About this exercise:
All that is wanted is the exact lines from the first line of the data below through the line with "Given: Click the", both ends included, with pictures omitted.

Collected data entries:
== Segment start ==

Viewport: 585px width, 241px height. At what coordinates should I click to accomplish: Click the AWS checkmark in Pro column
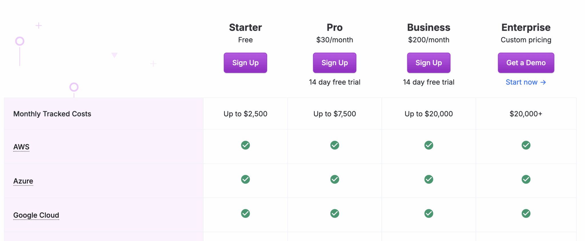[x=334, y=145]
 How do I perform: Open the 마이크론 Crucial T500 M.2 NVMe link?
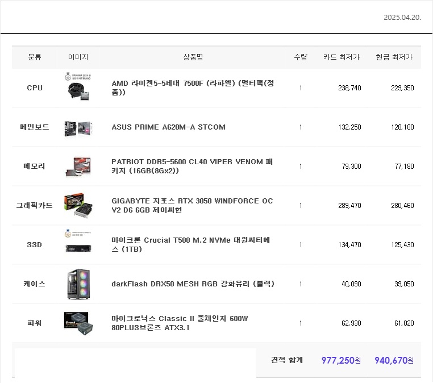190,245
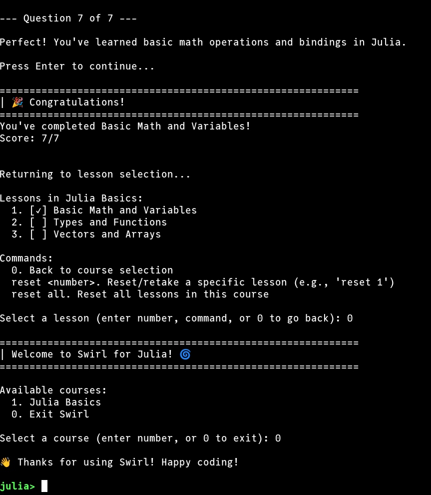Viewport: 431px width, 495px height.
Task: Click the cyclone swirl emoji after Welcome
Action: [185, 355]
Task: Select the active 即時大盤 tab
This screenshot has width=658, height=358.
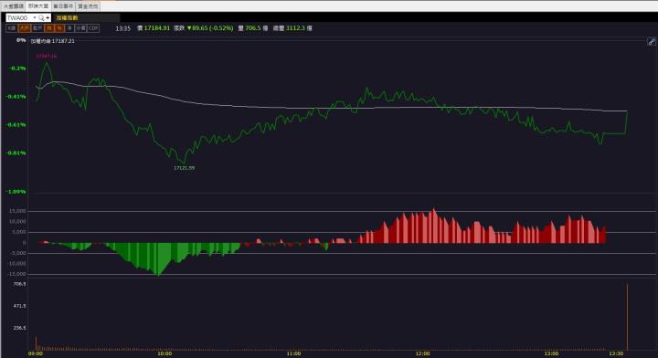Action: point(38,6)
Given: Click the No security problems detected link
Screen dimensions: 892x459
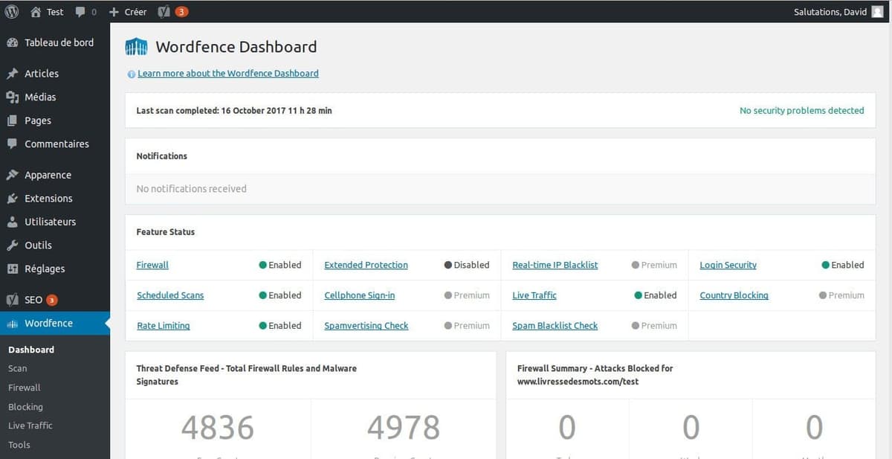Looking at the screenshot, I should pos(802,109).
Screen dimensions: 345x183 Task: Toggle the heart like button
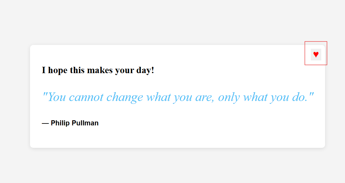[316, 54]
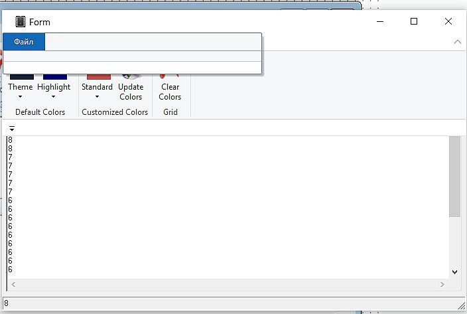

== Segment end ==

Response:
Viewport: 585px width, 241px height. At what coordinates should I click to accomplish: Click the AWS checkmark in Pro column
[x=334, y=145]
 How do I perform: Open the 마이크론 Crucial T500 M.2 NVMe link?
190,245
Viewport: 431px width, 495px height.
Task: Click the cyclone swirl emoji after Welcome
Action: [185, 355]
Task: Select the active 即時大盤 tab
This screenshot has width=658, height=358.
Action: point(38,6)
Given: Click the No security problems detected link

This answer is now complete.